The city was the 12th region with the most expensive launches in Brazil in 2012, according to the "Anuário do Mercado Imobiliário Brasileiro da Lopes", with eight developments, 1,192 units and 639 million reais in "Overall Sales Value". Comparatively, the DF was the fourth largest national market in 2012, with launches totaling a VGV of 3.3 billion reais.

== Transport ==

=== Roads ===
The so-called "Park Roads" connect Taguatinga to the Plano Piloto. There are three access roads:

- DF-075 (Estrada Parque Núcleo Bandeirante - EPNB);
- DF-085 (Estrada Parque Taguatinga - EPTG, or "Green Line");
- DF-095 (Ceilândia Park Road - EPCL, or "Via Estrutural").

The BR-070 federal highway, which borders the northern sector of Taguatinga, gives access to the Goiás municipalities of Águas Lindas de Goiás and Pirenópolis.

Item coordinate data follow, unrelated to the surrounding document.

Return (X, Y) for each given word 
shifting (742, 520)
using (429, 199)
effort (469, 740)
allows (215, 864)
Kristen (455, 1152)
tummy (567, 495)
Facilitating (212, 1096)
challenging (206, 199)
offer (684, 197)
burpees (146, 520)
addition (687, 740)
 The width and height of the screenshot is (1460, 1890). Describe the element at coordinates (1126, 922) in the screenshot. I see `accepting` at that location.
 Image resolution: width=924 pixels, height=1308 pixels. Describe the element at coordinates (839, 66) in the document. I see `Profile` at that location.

Some of Taguatinga's main internal roads are:

- Avenida Comercial (North and South);
- Avenida Samdu (North and South);
- Avenida Hélio Prates;
- Pistão (North and South), local name for DF-001 (Estrada Parque Contorno - EPCT);
- Avenida Central, local name for the EPTG between Pistão and Samdu;
- Avenida Elmo Serejo (which gives access to the Elmo Serejo Farias Stadium), the local name for the EPTG after Samdu until it ends at P5 do P Sul.

=== Metro ===
Taguatinga is served by three stations of the Federal District Metro:

- Praça do Relógio Station;
- Taguatinga Sul Station;
- Centro Metropolitano Station.

There are several urban bus terminals, as well as the Taguatinga Bus Station, from where interstate buses depart.

=== Rei Pelé tunnel ===
The Rei Pelé tunnel, inaugurated on July 5, 2023, is 1,010 meters long on each side. The name was announced by the then governor of the Federal District, Ibanês Rocha, on the day of the renowned soccer star's burial. Although it was admired by a large part of the population, the name didn't please everyone, generating movements on social networks that proposed other icons truly related to the Federal District, such as Renato Russo, or simply calling it the Taguatinga Tunnel. The project cost a total of 640 million reais.